**À COMPLÉTER:**
- a) Traduisez en anglais cette phrase de l'extrait sur Simenon : « Elle était la femme de mon patron, d'un homme que j'admirais et qui était célèbre. »
- b) Reproduisez le passage du listing qui commence à la ligne contenant « Click the jump-to-start » et s'arrête après celle contenant « [x=81, y=282] », en substituant « Screen » à « Viewport ». Ne modifiez rien d'autre et ne donnez que ces lignes.

**EXTRAIT DU DOCUMENT:**
En cas de malheur

Quel fascinant Simenon ! Quelle claque !

Moi qui avait mangé tous les Maigret, commissaire asexué, placide observateur des années 30 à 70 en France… Bonhomme au regard détaché devant la petitesse humaine. Témoin d’une époque patriarcale et bien pensante.

Ce qui me surprend, moi, je le confesse, ce qui me trouble, c'est que Mazetti soit amoureux d'Yvette, et j'ai tendance à croire que, sans moi, il ne s'en serait guère préoccupé.
Si un jour on lit les pages de ce dossier, on re- marquera que je n'ai jamais encore écrit le mot amour, et ce n'est pas par hasard. Je n'y crois pas. Plus exactement, je ne crois pas à ce qu'on appelle généralement ainsi. Je n'ai pas aimé Viviane, par exemple, si bouleversé que j'aie été par elle à l'époque du boulevard Malesherbes. Elle était la femme de mon patron, d'un homme que j'admirais et qui était célèbre. Elle vivait dans un monde bien fait pour éblouir l'étudiant pauvre et fruste que j'étais encore la veille. Elle était belle et j'étais laid. De la voir me céder, c'était un miracle qui me gonflait tout à coup de confiance en moi-même et en mon destin.
Car je comprenais déjà ce qui l'attirait en moi : une certaine force, une volonté inflexible à laquelle elle faisait confiance.
Elle a été ma maîtresse. Elle est devenue ma femme. Son corps m'a donné du plaisir, mais n'a jamais hanté mes rêves, n'a jamais été autre chose qu'un corps de femme, et Viviane n'a pris aucune part à ce que je crois le plus important de ma vie sexuelle.
Je lui étais reconnaissant de m'avoir distingué, d'avoir accepté, pour moi, ce que je considérais encore comme un sacrifice, et ce n'est que beaucoup plus tard que j'ai soupçonné la vérité sur ce que, de son côté, elle appelait son amour.
En cas de malheur de Georges Simenon

Et là, voilà que l’auteur se lâche dans une sorte de confession à peine déguisée (ou me trompé-je tant ?). Lui, l’homme qui se vantait d’avoir connu plus de dix mille femmes (pour la plus part prostituées), le voilà qui nous propose paroles d’un homme épuisé par sa maîtresse (jeune prostituée qu’il a sauvée du trottoir), les convenances, son travail, son épouse et ses obligations sociales.Demain, il est possible que je pense et écrive le contraire, mais j'en doute.
Yvette, comme la plupart des filles qui m'ont ému, personnifie pour moi la femelle, avec ses faiblesses, ses lâchetés, avec aussi son instinct de se raccrocher au mâle et de s'en faire l'esclave.
Je me souviens de sa surprise et de son orgueil, le jour où je l'ai giflée et, depuis, il lui est arrivé de me pousser à bout dans le seul but de me voir recommencer.

**DONNÉES FOURNIES:**
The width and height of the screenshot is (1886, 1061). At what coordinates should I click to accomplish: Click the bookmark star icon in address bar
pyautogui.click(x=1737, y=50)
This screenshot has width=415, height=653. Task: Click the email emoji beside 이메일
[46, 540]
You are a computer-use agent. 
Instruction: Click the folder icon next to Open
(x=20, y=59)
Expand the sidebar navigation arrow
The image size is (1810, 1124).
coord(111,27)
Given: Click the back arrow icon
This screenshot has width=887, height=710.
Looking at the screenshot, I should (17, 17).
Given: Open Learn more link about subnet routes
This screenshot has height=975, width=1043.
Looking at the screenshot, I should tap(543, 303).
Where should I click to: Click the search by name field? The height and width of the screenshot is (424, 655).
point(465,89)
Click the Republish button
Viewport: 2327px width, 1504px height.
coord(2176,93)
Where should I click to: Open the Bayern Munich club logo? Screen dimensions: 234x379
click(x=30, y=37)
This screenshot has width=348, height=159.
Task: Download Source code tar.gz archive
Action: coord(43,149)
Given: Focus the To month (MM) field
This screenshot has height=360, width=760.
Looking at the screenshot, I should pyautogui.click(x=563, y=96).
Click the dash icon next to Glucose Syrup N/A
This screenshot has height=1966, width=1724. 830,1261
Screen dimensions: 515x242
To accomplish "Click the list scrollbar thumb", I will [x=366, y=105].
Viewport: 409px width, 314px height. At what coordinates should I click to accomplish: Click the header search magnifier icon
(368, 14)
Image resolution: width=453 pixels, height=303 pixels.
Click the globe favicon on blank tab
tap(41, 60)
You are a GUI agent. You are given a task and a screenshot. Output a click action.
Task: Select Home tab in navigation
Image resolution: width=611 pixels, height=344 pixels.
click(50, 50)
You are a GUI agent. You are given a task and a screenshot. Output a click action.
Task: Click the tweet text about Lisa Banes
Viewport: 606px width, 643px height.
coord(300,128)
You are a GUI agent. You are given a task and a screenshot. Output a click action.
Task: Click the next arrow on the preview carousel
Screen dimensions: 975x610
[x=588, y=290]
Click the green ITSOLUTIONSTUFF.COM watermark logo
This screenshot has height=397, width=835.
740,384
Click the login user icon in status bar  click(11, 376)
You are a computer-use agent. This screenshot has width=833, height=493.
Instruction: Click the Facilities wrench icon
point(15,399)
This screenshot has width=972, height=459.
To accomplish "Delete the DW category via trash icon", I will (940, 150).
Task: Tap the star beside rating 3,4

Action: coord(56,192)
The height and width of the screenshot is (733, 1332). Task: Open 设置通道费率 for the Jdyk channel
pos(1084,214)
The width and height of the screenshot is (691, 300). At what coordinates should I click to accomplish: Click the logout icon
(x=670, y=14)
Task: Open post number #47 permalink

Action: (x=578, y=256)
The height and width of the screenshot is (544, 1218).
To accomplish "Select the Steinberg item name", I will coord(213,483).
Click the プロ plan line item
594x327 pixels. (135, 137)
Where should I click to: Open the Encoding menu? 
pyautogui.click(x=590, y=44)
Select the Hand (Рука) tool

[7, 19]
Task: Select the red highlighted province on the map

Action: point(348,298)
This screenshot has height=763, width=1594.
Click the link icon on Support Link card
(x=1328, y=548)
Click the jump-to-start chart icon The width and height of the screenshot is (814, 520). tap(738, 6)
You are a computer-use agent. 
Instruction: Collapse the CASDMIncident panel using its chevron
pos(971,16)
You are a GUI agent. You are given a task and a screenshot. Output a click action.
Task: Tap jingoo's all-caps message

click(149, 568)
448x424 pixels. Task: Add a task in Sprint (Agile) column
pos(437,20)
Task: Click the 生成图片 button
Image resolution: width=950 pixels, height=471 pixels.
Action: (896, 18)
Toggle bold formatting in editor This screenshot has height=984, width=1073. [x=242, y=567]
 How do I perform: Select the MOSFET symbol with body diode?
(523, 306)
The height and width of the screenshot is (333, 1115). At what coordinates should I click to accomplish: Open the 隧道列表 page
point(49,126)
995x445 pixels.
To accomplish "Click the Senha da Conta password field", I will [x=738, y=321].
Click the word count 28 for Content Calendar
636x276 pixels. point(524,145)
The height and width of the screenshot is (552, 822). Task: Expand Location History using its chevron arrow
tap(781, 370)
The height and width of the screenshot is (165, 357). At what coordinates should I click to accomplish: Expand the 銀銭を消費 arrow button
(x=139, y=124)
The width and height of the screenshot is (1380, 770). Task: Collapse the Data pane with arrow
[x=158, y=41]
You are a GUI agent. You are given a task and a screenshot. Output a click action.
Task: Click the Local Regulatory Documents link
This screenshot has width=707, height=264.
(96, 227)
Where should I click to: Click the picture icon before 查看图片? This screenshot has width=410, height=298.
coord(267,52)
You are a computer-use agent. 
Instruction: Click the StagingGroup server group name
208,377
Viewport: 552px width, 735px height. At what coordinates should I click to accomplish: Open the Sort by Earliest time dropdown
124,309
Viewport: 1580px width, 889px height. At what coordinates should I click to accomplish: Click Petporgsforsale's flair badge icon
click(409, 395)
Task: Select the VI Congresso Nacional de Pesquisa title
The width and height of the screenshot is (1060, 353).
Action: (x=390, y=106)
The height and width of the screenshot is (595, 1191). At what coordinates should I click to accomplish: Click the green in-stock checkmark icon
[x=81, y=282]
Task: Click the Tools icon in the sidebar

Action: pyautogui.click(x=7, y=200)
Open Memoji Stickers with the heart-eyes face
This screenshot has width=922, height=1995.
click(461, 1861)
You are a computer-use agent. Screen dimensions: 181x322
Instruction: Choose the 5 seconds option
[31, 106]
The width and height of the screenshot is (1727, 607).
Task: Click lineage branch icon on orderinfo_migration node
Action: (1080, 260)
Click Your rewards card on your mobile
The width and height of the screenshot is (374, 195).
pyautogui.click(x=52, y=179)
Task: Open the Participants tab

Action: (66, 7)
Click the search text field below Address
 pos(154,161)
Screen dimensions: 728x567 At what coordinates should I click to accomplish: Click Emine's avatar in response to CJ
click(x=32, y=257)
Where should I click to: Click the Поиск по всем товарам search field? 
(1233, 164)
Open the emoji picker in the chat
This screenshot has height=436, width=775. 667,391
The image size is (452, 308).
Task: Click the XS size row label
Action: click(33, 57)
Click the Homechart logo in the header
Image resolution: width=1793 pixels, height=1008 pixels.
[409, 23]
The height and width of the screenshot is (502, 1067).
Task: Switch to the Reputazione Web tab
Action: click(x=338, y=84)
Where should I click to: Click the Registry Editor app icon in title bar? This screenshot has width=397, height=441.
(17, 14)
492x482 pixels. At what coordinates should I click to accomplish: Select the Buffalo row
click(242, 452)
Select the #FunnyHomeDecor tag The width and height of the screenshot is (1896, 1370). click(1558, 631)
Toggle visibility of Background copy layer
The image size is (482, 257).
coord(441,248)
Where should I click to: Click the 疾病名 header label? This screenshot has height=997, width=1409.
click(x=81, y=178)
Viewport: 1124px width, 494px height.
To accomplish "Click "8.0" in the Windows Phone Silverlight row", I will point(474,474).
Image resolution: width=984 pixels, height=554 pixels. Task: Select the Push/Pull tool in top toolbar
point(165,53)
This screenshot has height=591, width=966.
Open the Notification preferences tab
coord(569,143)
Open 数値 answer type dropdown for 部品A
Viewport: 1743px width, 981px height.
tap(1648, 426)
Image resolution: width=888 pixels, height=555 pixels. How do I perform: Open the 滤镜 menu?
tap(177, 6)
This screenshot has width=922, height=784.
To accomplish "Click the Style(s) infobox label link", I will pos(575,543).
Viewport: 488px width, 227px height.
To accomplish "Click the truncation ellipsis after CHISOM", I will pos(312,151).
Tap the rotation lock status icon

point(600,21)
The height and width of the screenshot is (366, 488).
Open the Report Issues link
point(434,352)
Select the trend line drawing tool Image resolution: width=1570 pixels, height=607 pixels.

**LES RÉPONSES:**
- a) She was my boss's wife, the wife of a man I admired and who was famous.

- b)
Click the jump-to-start chart icon The width and height of the screenshot is (814, 520). tap(738, 6)
You are a computer-use agent. 
Instruction: Collapse the CASDMIncident panel using its chevron
pos(971,16)
You are a GUI agent. You are given a task and a screenshot. Output a click action.
Task: Tap jingoo's all-caps message

click(149, 568)
448x424 pixels. Task: Add a task in Sprint (Agile) column
pos(437,20)
Task: Click the 生成图片 button
Image resolution: width=950 pixels, height=471 pixels.
Action: (896, 18)
Toggle bold formatting in editor This screenshot has height=984, width=1073. [x=242, y=567]
 How do I perform: Select the MOSFET symbol with body diode?
(523, 306)
The height and width of the screenshot is (333, 1115). At what coordinates should I click to accomplish: Open the 隧道列表 page
point(49,126)
995x445 pixels.
To accomplish "Click the Senha da Conta password field", I will [x=738, y=321].
Click the word count 28 for Content Calendar
636x276 pixels. point(524,145)
The height and width of the screenshot is (552, 822). Task: Expand Location History using its chevron arrow
tap(781, 370)
The height and width of the screenshot is (165, 357). At what coordinates should I click to accomplish: Expand the 銀銭を消費 arrow button
(x=139, y=124)
The width and height of the screenshot is (1380, 770). Task: Collapse the Data pane with arrow
[x=158, y=41]
You are a GUI agent. You are given a task and a screenshot. Output a click action.
Task: Click the Local Regulatory Documents link
This screenshot has width=707, height=264.
(96, 227)
Where should I click to: Click the picture icon before 查看图片? This screenshot has width=410, height=298.
coord(267,52)
You are a computer-use agent. 
Instruction: Click the StagingGroup server group name
208,377
Screen: 552px width, 735px height. At what coordinates should I click to accomplish: Open the Sort by Earliest time dropdown
124,309
Screen: 1580px width, 889px height. At what coordinates should I click to accomplish: Click Petporgsforsale's flair badge icon
click(409, 395)
Task: Select the VI Congresso Nacional de Pesquisa title
The width and height of the screenshot is (1060, 353).
Action: (x=390, y=106)
The height and width of the screenshot is (595, 1191). At what coordinates should I click to accomplish: Click the green in-stock checkmark icon
[x=81, y=282]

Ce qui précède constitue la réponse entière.